In light of recent terrorist and cyber-terrorist attacks, European states have more seriously focused on measures that could be taken to prevent future attacks and bring to justice those responsible or associated with terrorist activities.
Although each EU state has its own body of laws that interprets and treats various forms of cyberattacks, the EU has proposed several legislative actions that contribute to the fight against cybercrime.
The “Directive 2013/40/EU of the European Parliament and of the Council of 12 August 2013 on attacks against information systems and replacing Council Framework Decision 2005/222/JHA” attempts to draw up guidelines regarding how EU countries should cooperate, what mechanisms should be set in place to facilitate exchange of information between EU member states, and how user privacy (data) should be handled.
Who’s in charge of EU cybersecurity?
The same directive advocates the need for a centralized police body specialized in dealing with cybercrime that also acts as hub for information coming from each EU country.
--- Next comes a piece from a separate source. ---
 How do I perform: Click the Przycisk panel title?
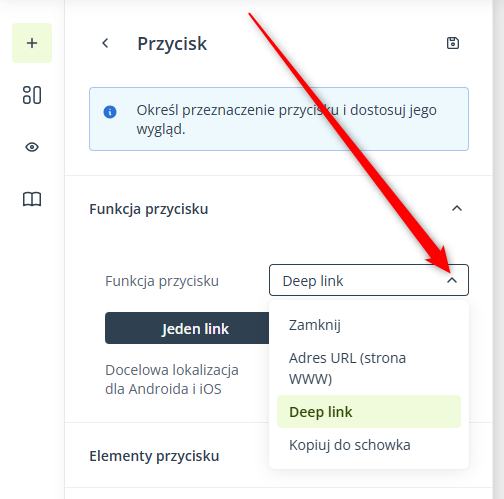[172, 44]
Member States are urged to fully cooperate with the institution and provide “possibilities for the legal detection and reporting of security gaps.”
“Relevant data should be made available to the competent specialised Union agencies and bodies, such as Europol and ENISA, in line with their tasks and information needs, in order to gain a more complete picture of the problem of cybercrime and network and information security at Union level and thereby to contribute to formulating a more effective response,” reads the Directive. “Member States should submit information on the modus operandi of the offenders to Europol and its European Cybercrime Centre for the purpose of conducting threat assessments and strategic analyses of cybercrime in accordance with Council Decision 2009/371/JHA of 6 April 2009 establishing the European Police Office (Europol) (1).”
Consequently, Europol and ENISA have become the two EU cybercrime organizations that State Members need to cooperate with whenever cybercrime crosses multiple EU borders.
Is Legislation Enough to Fight Cybercrime?
Recent endeavors to set up a coherent and restrictive legislative framework that allows law enforcement to identify and prosecute cybercrime have also met skepticism from data protection activists.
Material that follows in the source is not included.